Quand les dirigeants s’emparent des enjeux sociétaux

 In RSE

Panne de croissance, fin de l’état providence, défis complexes liés à l’environnement, l’emploi, la santé, l’éducation, l’exclusion, etc… Les raisons de vouloir changer le monde sont nombreuses. Ce qui s’apparentait à des signaux faibles ces dernières années est en train de s’affirmer comme une véritable tendance de fond : agir pour un monde plus équitable et plus durable devient l’affaire de tous. Et bonne nouvelle, les dirigeants sont de plus en plus mobilisés sur la responsabilité sociale et sociétale de leur entreprise.

Si l’écosystème ne va pas bien, l’entreprise ne peut pas se développer de manière durable

En tant que consommateurs, nous sommes soucieux de l’impact environnemental et social des produits que nous consommons. Par l’orientation de nos achats, nous revendiquons un meilleur équilibre dans la répartition des bénéfices liés à l’exploitation des ressources.

En tant que salariés nous cherchons du sens à notre travail et voulons de plus en plus associer réussite personnelle et intérêt collectif. Quand nous sommes dans la peau d’un candidat, nous n’avons aucune hésitation à questionner les réseaux sociaux sur la réputation d’un futur employeur et à évaluer l’adéquation à nos valeurs.

Et du côté des dirigeants ? L’idée que l’entreprise a autant besoin de l’écosystème social que de l’écosystème économique pour se développer fait son chemin. Pas d’entreprise sans rentabilité ; pas d’entreprise sans protection de l’environnement et sans ressources ; pas d’entreprise non plus sans prise en compte des facteurs humains et sociaux internes et externes. Economie, environnement et social sont interdépendants. C’est sur cette conviction que s’est développé, en 2010, un collectif de dirigeants de grandes entreprises agissant pour développer l’empreinte sociale  des organisations. Plus récemment la mobilisation peut s’observer autour de la notion d’économie positive dont le LH Forum, réseau international de ceux qui placent l’intérêt des jeunes générations au cœur de leurs réflexions et actions en est une illustration.

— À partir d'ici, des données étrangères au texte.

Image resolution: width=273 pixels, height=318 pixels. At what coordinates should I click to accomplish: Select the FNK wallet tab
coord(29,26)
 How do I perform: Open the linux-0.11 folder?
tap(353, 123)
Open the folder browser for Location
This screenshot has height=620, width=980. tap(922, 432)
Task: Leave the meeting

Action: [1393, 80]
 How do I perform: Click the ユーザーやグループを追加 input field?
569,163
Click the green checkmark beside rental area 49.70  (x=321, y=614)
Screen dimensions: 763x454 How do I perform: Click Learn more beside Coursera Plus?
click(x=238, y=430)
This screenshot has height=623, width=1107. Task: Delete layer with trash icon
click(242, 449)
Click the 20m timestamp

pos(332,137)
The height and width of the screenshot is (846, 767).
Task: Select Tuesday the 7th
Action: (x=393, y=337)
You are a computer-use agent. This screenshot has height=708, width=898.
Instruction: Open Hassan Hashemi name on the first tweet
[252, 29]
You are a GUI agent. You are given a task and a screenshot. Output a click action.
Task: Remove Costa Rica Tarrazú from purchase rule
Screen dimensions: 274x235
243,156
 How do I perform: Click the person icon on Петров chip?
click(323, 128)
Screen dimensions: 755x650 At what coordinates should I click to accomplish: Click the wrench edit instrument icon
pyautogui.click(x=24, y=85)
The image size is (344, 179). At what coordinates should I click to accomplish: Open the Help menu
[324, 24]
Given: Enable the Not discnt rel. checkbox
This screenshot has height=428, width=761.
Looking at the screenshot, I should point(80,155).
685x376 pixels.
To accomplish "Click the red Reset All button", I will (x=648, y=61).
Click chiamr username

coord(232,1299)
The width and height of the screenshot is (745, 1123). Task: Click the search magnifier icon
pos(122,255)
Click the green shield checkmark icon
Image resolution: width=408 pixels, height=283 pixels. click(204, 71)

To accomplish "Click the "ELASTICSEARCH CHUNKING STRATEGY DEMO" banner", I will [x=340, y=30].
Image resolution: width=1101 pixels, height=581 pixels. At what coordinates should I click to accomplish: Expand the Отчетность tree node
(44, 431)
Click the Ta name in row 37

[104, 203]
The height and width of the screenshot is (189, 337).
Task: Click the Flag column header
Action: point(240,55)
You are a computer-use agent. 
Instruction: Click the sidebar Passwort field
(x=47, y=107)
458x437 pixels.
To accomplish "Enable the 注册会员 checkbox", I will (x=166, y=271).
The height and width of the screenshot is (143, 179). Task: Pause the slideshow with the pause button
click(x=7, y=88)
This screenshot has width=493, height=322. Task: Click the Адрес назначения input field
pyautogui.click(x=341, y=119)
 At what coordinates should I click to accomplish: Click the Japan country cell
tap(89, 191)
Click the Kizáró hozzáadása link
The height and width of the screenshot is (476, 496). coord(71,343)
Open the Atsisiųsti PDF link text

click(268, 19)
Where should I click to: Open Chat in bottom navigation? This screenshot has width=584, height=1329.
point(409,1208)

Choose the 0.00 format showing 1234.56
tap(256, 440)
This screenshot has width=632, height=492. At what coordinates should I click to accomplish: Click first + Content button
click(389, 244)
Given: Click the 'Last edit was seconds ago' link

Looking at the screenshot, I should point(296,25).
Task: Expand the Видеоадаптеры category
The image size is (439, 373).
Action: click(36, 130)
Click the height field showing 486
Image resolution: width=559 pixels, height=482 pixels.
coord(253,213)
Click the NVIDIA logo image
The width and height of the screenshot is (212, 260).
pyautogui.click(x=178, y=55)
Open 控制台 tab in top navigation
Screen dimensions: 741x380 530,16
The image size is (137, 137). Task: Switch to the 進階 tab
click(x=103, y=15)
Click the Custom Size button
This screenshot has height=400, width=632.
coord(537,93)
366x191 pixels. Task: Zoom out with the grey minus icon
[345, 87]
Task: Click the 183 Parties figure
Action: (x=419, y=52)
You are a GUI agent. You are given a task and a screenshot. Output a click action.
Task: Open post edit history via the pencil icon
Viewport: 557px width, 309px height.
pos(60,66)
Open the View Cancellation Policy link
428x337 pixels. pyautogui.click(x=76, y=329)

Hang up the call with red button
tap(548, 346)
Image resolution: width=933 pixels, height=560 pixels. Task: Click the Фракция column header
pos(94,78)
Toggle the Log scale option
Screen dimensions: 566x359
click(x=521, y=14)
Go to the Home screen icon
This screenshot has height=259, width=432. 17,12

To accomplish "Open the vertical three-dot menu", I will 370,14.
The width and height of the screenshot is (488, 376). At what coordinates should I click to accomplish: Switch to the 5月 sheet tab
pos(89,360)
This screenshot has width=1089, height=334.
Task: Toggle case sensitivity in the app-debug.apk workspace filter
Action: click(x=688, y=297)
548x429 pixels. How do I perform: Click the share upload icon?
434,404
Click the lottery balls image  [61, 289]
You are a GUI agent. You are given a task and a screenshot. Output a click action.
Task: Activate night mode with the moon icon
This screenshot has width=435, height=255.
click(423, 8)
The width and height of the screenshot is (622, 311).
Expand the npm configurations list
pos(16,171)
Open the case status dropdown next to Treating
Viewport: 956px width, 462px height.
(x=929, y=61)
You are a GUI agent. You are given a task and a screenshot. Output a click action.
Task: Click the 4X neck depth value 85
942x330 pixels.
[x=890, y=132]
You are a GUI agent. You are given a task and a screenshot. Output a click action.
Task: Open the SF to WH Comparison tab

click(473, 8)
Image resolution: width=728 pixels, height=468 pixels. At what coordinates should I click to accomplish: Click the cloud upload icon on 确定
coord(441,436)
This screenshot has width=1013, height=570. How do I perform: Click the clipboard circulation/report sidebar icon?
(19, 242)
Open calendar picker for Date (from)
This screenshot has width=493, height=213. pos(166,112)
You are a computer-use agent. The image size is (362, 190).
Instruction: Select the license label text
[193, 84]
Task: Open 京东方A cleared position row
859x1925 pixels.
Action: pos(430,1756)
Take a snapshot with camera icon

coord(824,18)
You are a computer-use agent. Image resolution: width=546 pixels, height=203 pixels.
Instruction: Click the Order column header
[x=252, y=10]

Si on regarde le sujet par le prisme des PME-PMI, 6 dirigeants sur 10 considèrent que la mise en place d’action en matière environnementale, sociale et sociétale favorise la compétitivité de leur entreprise (1).

26 entreprises du CAC 40 intègrent des indicateurs RSE dans la rémunération variable des dirigeants

Le 6 janvier les Echos Business ont publié un article qui apporte un éclairage, intéressant car chiffré, sur l’évolution du système de rémunération variable des dirigeants d’entreprises du Cac 40. Aujourd’hui elles sont 26 à y intégrer des critères environnementaux, sociaux et sociétaux contre 4 en 2006.

Au-delà des enjeux de transparence poussés par la législation et d’une volonté de mieux se différencier de la concurrence, cette évolution démontre que de plus en plus de dirigeants sont intéressés à la valorisation des actifs immatériels de l’entreprise. Et c’est tant mieux car cela montre aux actionnaires, aux investisseurs, aux clients, aux collaborateurs que la stratégie RSE peut- être portée au plus haut niveau.

C’est aussi une voie ouverte vers de nouveaux modèles conciliant social et rentabilité.